Carefree est en vérité bien plus proche du théâtre de boulevard, avec son comique de situation et ses répliques superbement pensées en équipe par Marian Ainslee, Guy Endore, Dudley Nichols et Hagar Wilde, que de la « comédie musicale ». On a dit plus tard qu’Astaire lui-même aimait particulièrement ce film qui lui a permis d’exprimer son don pour la comédie et de ne pas seulement être le danseur du dessus.

LA JOYEUSE DISJONCTEE

« Il va te psychanalyser à bicyclette. » (Cora)

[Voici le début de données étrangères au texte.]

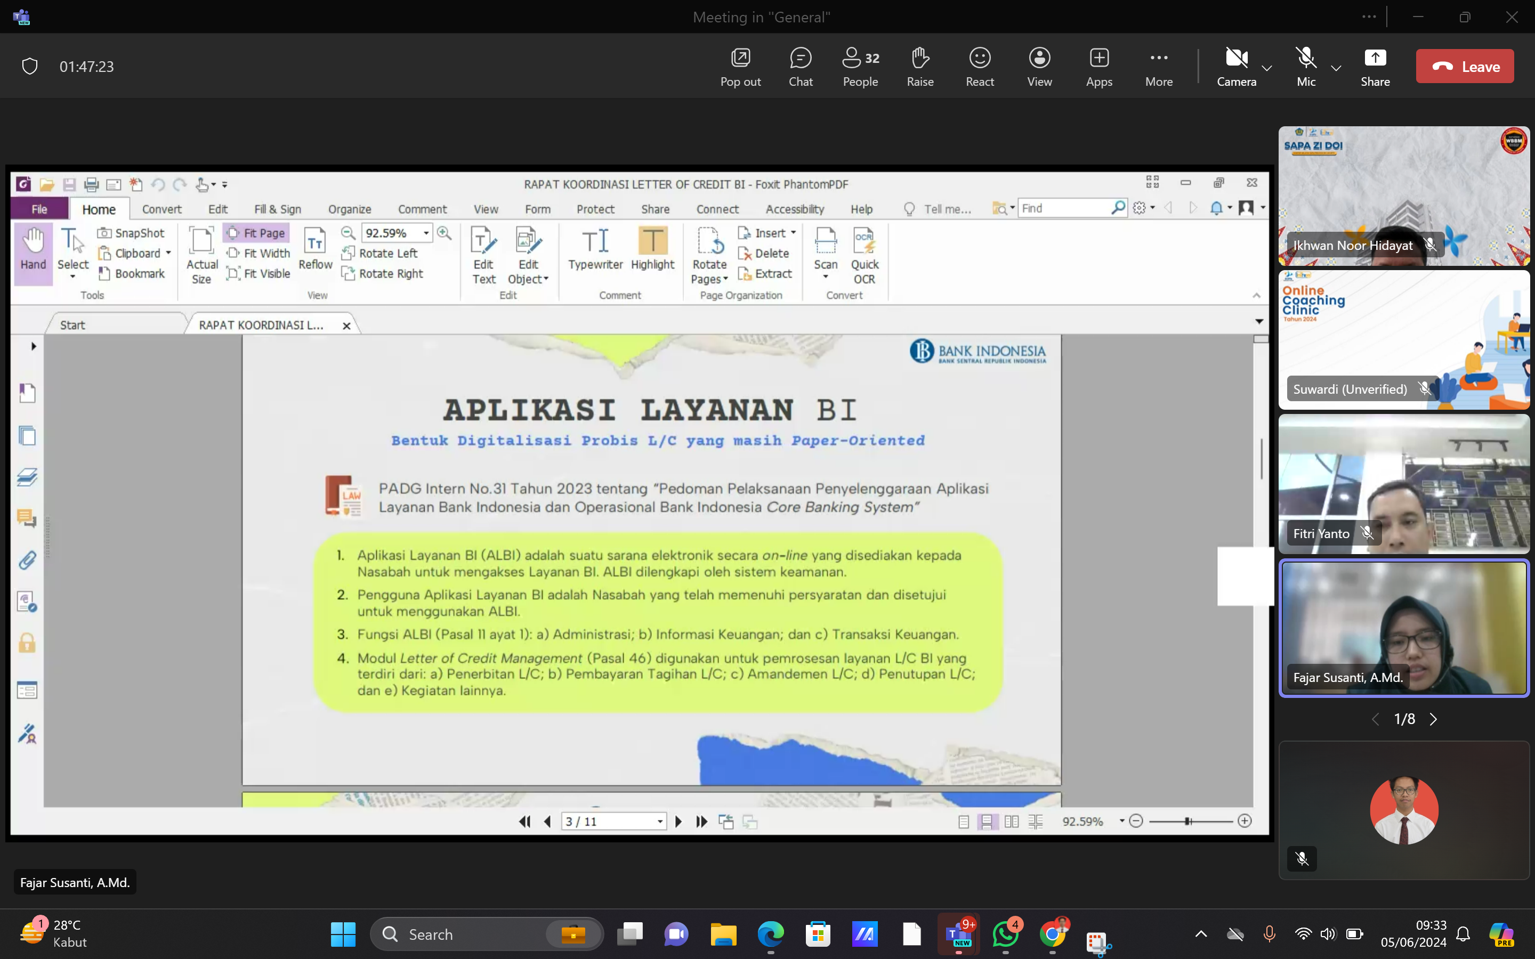Click the Pop out icon
This screenshot has width=1535, height=959.
click(x=740, y=66)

Fred Astaire est Tony Flagg, sémillant psychanalyste. Rappelons qu’à l’époque, Edward Bernays (1891-1995), neveu de Sigmund Freud et inventeur des « relations publiques », faisait la promotion des idées de son oncle aux Etats-Unis. Astaire est tout à fait crédible en psy branché (le mot n’existait pas dans les années 1930) et préfigure les personnages de séducteurs interprétés par Richard Gere ou Hugh Grant dans les comédies romantiques de la fin du vingtième siècle. L’alchimie sur pellicule avec Ginger Rogers fonctionne plus que jamais, tant dans la danse (cela va sans dire) que dans le jeu de la séduction à l’écran comme du jeu tout court, avec des échanges savoureux tels que « Comprenez que j’essaie juste de vous aider à vous trouver – Si je me perds, je vous appelle ». Rogers lui renvoie la balle avec un charme de séductrice (« C’est votre subconscient qui frappe ») tout droit sortie d’un film d’Orson Welles. Et de manière surprenante, le film offre à son personnage l’opportunité de se déchaîner sous hypnose dans le plus pur style loufoque

« Utilisez vos freins, docteur » (Amanda)

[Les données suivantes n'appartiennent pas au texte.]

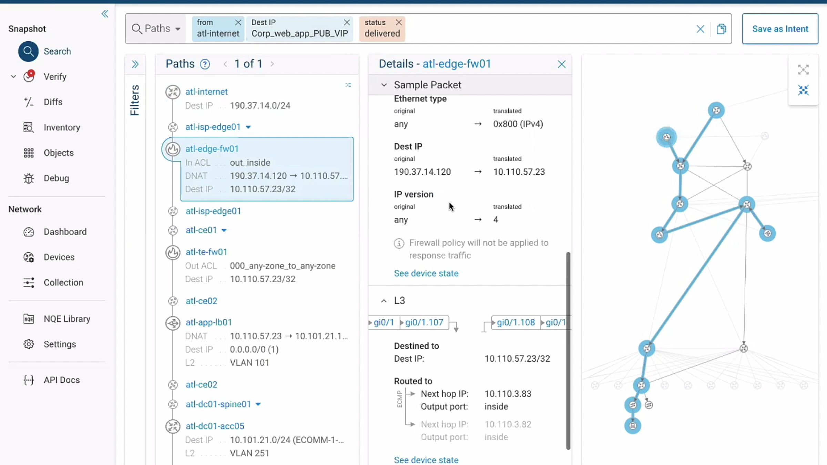827x465 pixels.
Task: Remove the status delivered filter chip
Action: (399, 22)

Le jeu du duo est mis en valeur par un casting secondaire étonnant, à commencer par Ralph Bellamy dans le rôle de Stephen, un rôle que l’on croirait écrit pour Edward Everett Horton (« Si vous tombez sur mon estomac, merci de me le faire parvenir »). Bellamy, dont on oublie trop vite qu’il ne fut pas qu’un des vieux grigoux du film Un fauteuil pour deux (1983), est extraordinaire dès la première scène d’Amanda. Avec Fred Astaire (« Avant tu ne buvais jamais. Depuis quand tu es pinté ? – Trois jours. Hier, aujourd’hui et demain ») et le grand Jack Carson dans le rôle de Thomas, l’aide soignant, ils forment un agréable trio comique dont le sommet est la scène des cabines téléphoniques. Luella Gear est Cora, la tante décomplexée d’Amanda. Elle n’est pas négligée par le pool de scénaristes qui lui a ciselé d’incroyables répliques comme « Je veux bien être analysée par lui sur ma bicyclette ou sur autre chose d’ailleurs » et un somptueux running gag avec le juge (« Rasseyez-vous, Joe »).

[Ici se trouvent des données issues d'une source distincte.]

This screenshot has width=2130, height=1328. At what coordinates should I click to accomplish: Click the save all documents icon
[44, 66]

Des formidables numéros de danse (Astaire et un club de golf...), des scènes comiques de grande classe (le rêve du petit chaperon rouge), des clins d’oeil (Le Saint à Manhattan), des répliques d’orfèvre. Du grand Astaire-Rogers dans une très belle copie dvd des Editions Montparnasse avec une sympathique présentation de Serge Bromberg. Un classique à posséder absolument.